▶ _Task item 1_: From the article on drug sentencing below, extract everything from "Those polices include" down to "beds by 2010.".
▶ _Task item 2_: Decide whether each statement agrees with the article on drug sentencing below. Answer yes or no for each, quoting the deciding words of the article. (a) Mitchell served as chief justice from 1995 through 1999. (b) About 100 people attended the forum. (c) Mauer attributed the growth in the prison population to rising crime.

▶ _Passage_:
Drug Sentences Under Scrutiny
Forum Addresses Prison Overcrowding
By Thomasi McDonald
Describing the war on drugs as "an utter failure, a total failure," a former N.C. Supreme Court chief justice said Monday that the state should consider decriminalizing drug offenses to reduce the need for additional prisons.
"What if we decriminalized drugs?" Burley B. Mitchell Jr. asked at a forum on prisons in downtown Raleigh. "If you knock out all the profits, then there would be no more Colombian cartel. There would be no more Mexican cartel. They would be broken."
Drug offenses should be treated as a medical problem, he added.
"God, what could we do with the money we spend on sending people to jail?" Mitchell said.
Mitchell, who was chief justice from 1995 through 1999, was one of three panel members for "Getting Smart on Crime: Facing North Carolina's Prison Crisis," at the Exploris Museum.
The forum was co-hosted by N.C. Policy Watch, an organization with the goal of changing the way government officials debate issues, and Families Against Mandatory Minimums, a national nonprofit that challenges sentencing laws.
About 50 community activists, legislators and others attended the event, which focused on the state's prison bed crisis and the disproportionate numbers of blacks in prison.
A second panelist, Marc Mauer, executive director of The Sentencing Project, a criminal justice research and advocacy nonprofit in Washington, noted that the United States has 2 million people behind bars on any given day. Nationally, more than half of all federal prisoners are in for drug offenses.
"The United States is the world leader in the numbers of people it locks up," Mauer said. "We have just replaced Russia."
The prison population has been rising exponentially since the 1970s. Mauer attributed the growth to changes in criminal justice policy instead of rising crime.
Those polices include the 1980s war on drugs, and get-tough policies in the 1990s such as three-strike sentencing and mandatory minimums.
"We are sending more people to prison, and we are keeping them there for a longer period of time," Mauer said.
Projections by the N.C. Sentencing Commission indicate that at current incarceration rates, the state will need 10,000 new prisoner beds by 2010.
Forum organizers noted that blacks make up about 59 percent of the state's total prison population and 72 percent of people convicted as habitual offenders.
"The toll that the criminal justice system is having on the black community across the state and nation is unforgivable," said panelist Dan Blue, a former speaker of the N.C. House. Blue said violent offenders should be treated more severely, along with white-collar criminals who wreak substantial economic damage.

▶ _Stored data_:
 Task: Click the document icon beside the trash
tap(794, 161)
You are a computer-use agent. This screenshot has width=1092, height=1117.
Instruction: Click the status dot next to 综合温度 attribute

▶ _Answer space 1_:
Those polices include the 1980s war on drugs, and get-tough policies in the 1990s such as three-strike sentencing and mandatory minimums.
"We are sending more people to prison, and we are keeping them there for a longer period of time," Mauer said.
Projections by the N.C. Sentencing Commission indicate that at current incarceration rates, the state will need 10,000 new prisoner beds by 2010.

▶ _Answer space 2_:
(a) Yes: "Mitchell, who was chief justice from 1995 through 1999"
(b) No: "About 50 community activists, legislators and others attended the event"
(c) No: "Mauer attributed the growth to changes in criminal justice policy instead of rising crime."